I can think of at least 113 other reasons as well. I'd imagine a fatal crash would have had much more impact on consumer attitudes towards the Concorde than it would towards other, more "conventional" plane models. http://en.wikipedia.org/wiki/Air_France_Flight_4590
It's strange. The Concorde crash was clearly due to a cascade of safety protocol violations, from Continental's runway debris and subsequent skipped runway inspection, to Air France's overweight takeoff, yet the Concorde itself, despite a spotless record, became the target of public outrage.
The safety issues were not the full reason that the Concorde was grounded permanently. It was grounded temporarily until the design issues raised by the crash were resolved by design changes (Kevlar lining in fuel tanks, burst resistant tires). If safety was the real driver, the improvements would never have been made and deployed.
The real problem was that the Concorde was a 1960's design in 2003 with only 20 units produced. As such it did not continue to receive upgrades and other refinements that other aircraft do. Compare what a 737-100 looked like and what a 737 you'd fly on today looks like. That's just the visual changes, think of the improvements you can't see. Like improved cockpit controls. With only 20 units parts were expensive. Airbus didn't want to support the aircraft either.
I'm sure there was some decrease in passengers after the crash. But I don't think there was a public outrage. With time the numbers would have recovered. They retired the plan not even a full year after restoring service.
As I understand it Air France was selling tickets at less than their cost to operate it. While both BA and AF announced the cancelations at the same time, I wouldn't be surprised if Air France was the group that decided to pull the plug first. Taking out half the planes would have made the maintenance even more expensive for BA.

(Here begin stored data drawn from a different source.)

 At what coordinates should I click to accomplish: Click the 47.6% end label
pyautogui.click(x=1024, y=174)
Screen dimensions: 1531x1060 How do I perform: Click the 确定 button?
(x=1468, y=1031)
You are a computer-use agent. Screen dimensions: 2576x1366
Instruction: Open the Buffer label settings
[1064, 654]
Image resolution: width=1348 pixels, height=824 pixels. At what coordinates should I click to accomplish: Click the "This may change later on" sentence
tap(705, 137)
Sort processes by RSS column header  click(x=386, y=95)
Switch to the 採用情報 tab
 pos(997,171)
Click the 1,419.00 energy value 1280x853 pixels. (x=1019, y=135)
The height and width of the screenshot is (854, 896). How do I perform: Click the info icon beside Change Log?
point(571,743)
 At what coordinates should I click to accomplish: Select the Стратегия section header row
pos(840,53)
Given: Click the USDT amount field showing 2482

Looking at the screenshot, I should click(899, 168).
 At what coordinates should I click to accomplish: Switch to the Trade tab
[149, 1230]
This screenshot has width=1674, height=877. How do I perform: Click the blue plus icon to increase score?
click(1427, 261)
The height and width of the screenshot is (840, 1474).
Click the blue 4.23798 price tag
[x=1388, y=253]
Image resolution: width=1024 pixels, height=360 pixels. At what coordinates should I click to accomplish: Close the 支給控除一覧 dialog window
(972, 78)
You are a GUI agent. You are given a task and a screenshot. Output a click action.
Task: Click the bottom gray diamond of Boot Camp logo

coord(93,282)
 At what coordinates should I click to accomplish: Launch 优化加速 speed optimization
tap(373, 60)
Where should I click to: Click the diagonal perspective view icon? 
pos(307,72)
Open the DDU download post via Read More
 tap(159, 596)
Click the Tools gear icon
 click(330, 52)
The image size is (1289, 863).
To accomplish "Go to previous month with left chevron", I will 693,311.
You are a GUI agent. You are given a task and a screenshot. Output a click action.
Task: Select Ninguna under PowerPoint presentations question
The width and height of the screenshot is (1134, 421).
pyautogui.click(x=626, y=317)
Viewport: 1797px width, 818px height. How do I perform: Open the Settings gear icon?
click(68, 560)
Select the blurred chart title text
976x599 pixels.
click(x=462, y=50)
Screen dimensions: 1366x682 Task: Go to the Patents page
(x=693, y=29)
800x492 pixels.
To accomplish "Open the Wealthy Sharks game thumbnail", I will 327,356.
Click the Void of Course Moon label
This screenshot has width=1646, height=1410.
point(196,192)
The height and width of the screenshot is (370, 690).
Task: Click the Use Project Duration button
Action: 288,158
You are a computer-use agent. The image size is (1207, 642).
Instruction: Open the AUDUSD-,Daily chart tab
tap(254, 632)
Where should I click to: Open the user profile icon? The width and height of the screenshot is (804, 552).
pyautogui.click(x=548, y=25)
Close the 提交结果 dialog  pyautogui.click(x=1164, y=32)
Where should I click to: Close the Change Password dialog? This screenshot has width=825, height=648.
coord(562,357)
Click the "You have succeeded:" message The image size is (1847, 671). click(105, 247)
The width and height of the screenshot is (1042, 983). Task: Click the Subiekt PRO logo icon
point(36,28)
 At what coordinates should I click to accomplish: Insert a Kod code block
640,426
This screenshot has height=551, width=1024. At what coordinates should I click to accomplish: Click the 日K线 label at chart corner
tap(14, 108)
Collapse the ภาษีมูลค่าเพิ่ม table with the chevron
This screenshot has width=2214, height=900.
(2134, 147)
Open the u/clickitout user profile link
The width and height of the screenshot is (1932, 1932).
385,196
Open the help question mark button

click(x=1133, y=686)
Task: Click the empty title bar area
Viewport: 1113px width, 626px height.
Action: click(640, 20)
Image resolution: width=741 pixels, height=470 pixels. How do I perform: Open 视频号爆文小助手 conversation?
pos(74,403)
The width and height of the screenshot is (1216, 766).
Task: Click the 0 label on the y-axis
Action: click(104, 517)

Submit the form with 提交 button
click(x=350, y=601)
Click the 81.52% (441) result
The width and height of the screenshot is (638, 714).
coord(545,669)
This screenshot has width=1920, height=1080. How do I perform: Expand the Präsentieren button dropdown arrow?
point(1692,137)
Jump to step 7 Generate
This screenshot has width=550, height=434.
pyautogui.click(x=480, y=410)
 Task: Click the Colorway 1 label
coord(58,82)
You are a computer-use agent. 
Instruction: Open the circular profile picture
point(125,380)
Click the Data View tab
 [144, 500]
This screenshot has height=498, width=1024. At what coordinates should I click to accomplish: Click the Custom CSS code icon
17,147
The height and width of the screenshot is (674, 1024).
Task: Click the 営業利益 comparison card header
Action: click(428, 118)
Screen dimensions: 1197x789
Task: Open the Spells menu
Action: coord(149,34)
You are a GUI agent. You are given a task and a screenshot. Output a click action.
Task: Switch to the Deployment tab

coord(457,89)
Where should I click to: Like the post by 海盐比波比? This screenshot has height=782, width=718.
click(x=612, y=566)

Finally, Richard Branson tried to buy the BA Concorde fleet and continue operating it. Branson is not an idiot at business, he obviously thought there was a market there. For some reason that's not clear BA refused to sell to him. Which leads to the other possible reason for retirement, the airlines figured out they could make more profit selling subsonic first class than Concorde tickets. Not selling to Branson prevented him from having the supersonic competitive advantage.
We're not nearly cheap enough:
The plane ticket price doesn't capture the cost of flying, the majority of which comes from the greenhouse gas emissions. Further working in the wrong direction is the tax freeness of jet fuel and the 2-3x amplified effect of co2 when injected directly to the upper atmosphere.
I have to think the only reason trains pretty much died as an industry in the last hundred years is due to government fiddling or poor infrastructure maintenance. In a trifecta of balancing cost to time to carrying weight, trains should almost always win, with cars never winning in any of them and planes winning only at time investment.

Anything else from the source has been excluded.